Ernesto me enseñó de revolución, incluso La Revolución perdida es un canto de esperanza. Sólo si el amor por la humanidad se transforma en hechos concretos de repudio ante la injusticia y la violencia puede ser considerada opción revolucionaria y ésta será nuestra mejor propuesta ante cualquier cultura de represión.
Así, pues, la indiferencia no se vale. La pasión no es alegórica. Ante el dolor humano la respuesta no puede ser moderada. Que se moderen quienes atacan, quienes hieren, quienes asesinan, quienes tergiversan la verdad; allanan, bombardean, disparan, destruyen, mutilan.
En el año 2007, con motivo de la Feria Internacional del Libro, Ernesto vino a Venezuela. Un día le pasé una nota: “déme una palabra para este momento histórico venezolano”. Mi mano todavía sostenía el papel cuando la suya me atrajo con decisión: “el puño me tiembla…los besos no” y estampándome su amor en la mejilla concluyó: “verifica que no le falten besos a tu lucha. Para hacer la revolución se necesita formación, acción y cuidado permanentes. Toda revolución es cultural o no es revolución”.
Hay que leer y formarse siempre. Si tu biblioteca no es bien de utilidad pública, es demostración de inutilidad privada. Los libros no se compran para tenerlos sino para vivirlos; hay que adquirirlos para estudiar y aprender, para interpelarlos y compartirlos no se vuelvan muralla que enclaustre el ejercicio intelectual tornándose en individualismo académico.

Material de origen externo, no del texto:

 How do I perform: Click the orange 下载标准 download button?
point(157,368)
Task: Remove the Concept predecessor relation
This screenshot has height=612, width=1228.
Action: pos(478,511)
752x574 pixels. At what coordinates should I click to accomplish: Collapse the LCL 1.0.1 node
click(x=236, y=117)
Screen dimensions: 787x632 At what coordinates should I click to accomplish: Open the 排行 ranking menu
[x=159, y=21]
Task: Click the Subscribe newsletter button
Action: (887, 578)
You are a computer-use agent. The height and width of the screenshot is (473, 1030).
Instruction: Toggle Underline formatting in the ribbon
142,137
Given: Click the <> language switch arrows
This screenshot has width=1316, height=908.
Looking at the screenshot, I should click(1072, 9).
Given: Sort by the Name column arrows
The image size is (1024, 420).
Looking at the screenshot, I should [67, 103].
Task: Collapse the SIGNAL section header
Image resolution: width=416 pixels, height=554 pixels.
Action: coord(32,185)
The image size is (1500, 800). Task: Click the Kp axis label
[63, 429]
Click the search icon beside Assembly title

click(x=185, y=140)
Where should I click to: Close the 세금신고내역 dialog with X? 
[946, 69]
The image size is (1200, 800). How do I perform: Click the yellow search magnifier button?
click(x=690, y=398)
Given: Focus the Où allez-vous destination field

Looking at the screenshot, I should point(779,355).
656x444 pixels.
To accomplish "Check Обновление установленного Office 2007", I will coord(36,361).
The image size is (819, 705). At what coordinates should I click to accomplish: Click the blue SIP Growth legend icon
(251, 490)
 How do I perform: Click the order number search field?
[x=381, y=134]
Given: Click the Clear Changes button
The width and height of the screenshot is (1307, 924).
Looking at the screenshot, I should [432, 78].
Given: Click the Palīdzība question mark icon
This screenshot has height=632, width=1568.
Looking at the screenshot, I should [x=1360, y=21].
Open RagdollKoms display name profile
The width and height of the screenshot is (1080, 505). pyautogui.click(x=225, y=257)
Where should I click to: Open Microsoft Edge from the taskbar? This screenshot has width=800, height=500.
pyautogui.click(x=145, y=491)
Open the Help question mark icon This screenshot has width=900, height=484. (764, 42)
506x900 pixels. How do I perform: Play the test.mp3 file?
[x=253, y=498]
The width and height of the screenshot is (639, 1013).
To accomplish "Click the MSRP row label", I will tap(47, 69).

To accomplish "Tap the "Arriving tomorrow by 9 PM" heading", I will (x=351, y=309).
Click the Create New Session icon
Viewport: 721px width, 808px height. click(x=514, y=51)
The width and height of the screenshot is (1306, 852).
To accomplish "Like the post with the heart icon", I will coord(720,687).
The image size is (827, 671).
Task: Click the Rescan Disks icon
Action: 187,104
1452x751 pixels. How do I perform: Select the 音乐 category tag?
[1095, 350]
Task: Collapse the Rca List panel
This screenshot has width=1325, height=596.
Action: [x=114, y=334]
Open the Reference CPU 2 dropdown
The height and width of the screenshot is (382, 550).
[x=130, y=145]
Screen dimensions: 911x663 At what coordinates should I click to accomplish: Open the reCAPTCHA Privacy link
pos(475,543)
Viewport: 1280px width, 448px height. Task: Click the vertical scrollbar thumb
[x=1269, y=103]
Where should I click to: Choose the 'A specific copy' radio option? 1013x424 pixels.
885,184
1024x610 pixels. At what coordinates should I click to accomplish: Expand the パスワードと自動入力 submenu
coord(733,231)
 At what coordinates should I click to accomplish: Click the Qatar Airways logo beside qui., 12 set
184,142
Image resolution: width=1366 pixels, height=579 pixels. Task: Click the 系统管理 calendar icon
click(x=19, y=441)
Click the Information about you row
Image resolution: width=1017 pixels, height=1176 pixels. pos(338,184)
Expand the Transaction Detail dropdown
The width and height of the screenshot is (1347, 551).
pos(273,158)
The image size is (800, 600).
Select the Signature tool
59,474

Hay que hacer la tarea siempre. Necesario es tener un proyecto de vida con objetivos, metas y tareas personales y colectivas. Si nos replegamos, la maldad avanza; espacio que no se vivifica, la muerte tratará de tomarlo.
Hay que cuidarnos siempre. Cuidar los afectos y velar por el bienestar de la familia, amistades y comunidad. En el amor y el trabajo revolucionario es preferible que nos echen de más a que nos echen de menos. Cuidarnos física y espiritualmente, que no haya nadie deambulando en solitario.
No nos debe temblar la mano, pero si por enfermedad, edad o cansancio así es, que los besos estén firmes. Si se ha aprendido a mirar, para percibir augurios de felicidad y afirmar que la revolución con la que soñamos puede estar en cualquier parte por lo que debemos salir a encontrarla en el axis mundi de nuestras convicciones.
Ernesto, contigo aprendí que no importa tener aliento para apagar las velas del tiempo pasado sino el suficiente para encender las luchas futuras.